WTH.....none of you were as stupid as we were to buy such a thing from CW at +$40?

Yeah, I got snookered again by taking the Mrs. for a stroll through CW. She just can't resist expensive gadgets.

Now I know I could have made it for about $15 (maybe that much)


----------



## ColoradoChip (Jan 21, 2008)

We bought one from Bed, Bath, and Beyond that has non stick feet already on it and is the perfect size.


----------



## bigcanoe (May 27, 2008)

ColoradoChip said:


> We bought one from Bed, Bath, and Beyond that has non stick feet already on it and is the perfect size.


Mine warped on the first trip (wet dishes sitting on top of unfished wood will do that I guess) and now the feet dont fit in the stove cover grooves


----------



## ColoradoChip (Jan 21, 2008)

bigcanoe said:


> We bought one from Bed, Bath, and Beyond that has non stick feet already on it and is the perfect size.


Mine warped on the first trip (wet dishes sitting on top of unfished wood will do that I guess) and now the feet dont fit in the stove cover grooves









[/quote]

I would take it back, then.
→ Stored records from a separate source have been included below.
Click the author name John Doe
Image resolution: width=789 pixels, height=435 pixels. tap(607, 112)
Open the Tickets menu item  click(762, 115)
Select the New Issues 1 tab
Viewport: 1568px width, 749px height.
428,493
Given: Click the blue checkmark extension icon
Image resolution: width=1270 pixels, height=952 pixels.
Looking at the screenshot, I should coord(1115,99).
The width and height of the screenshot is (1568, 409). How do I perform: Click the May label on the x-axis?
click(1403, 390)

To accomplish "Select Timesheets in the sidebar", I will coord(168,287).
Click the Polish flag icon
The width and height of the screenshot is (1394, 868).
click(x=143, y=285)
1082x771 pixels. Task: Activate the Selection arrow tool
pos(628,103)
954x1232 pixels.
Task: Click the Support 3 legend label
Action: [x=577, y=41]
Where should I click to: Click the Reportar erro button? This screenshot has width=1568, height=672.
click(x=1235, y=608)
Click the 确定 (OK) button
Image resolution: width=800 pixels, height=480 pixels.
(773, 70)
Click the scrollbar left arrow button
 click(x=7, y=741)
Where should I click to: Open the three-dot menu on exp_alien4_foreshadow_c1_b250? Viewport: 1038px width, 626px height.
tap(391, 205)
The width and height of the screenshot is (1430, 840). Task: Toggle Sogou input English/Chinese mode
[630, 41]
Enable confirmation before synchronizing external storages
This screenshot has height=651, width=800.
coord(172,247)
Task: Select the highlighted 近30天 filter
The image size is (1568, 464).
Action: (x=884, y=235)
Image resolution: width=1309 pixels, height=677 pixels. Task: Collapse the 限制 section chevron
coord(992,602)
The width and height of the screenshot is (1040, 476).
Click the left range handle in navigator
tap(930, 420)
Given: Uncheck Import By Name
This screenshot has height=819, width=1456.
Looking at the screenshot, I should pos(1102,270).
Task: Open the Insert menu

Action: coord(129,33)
We have been on five trips since I bought it, and one trip was two weeks long. I am having no problems so far.


----------



## Paul (May 14, 2008)

OK, I must admit I went over the top when I built my cutting board. I really don't plan to use my cook-top much when I have an outside kitchen and a propane burner. I made a huge, thick cutting board that I could do some mega whopper-chopping on. Look at my PICs under the modifications gallery.


----------



## skippershe (May 22, 2006)

Paul said:


> OK, I must admit I went over the top when I built my cutting board. I really don't plan to use my cook-top much when I have an outside kitchen and a propane burner. I made a huge, thick cutting board that I could do some mega whopper-chopping on. Look at my PICs under the modifications gallery.


Wow! OK, you win!








That is a beautiful cutting board, and the hang over the sink part is a great idea!


----------



## samvalaw (Feb 17, 2005)

Does anyone else have the folding cover that fits over the cooktop? Did you remove yours, if so, how is it removed?


----------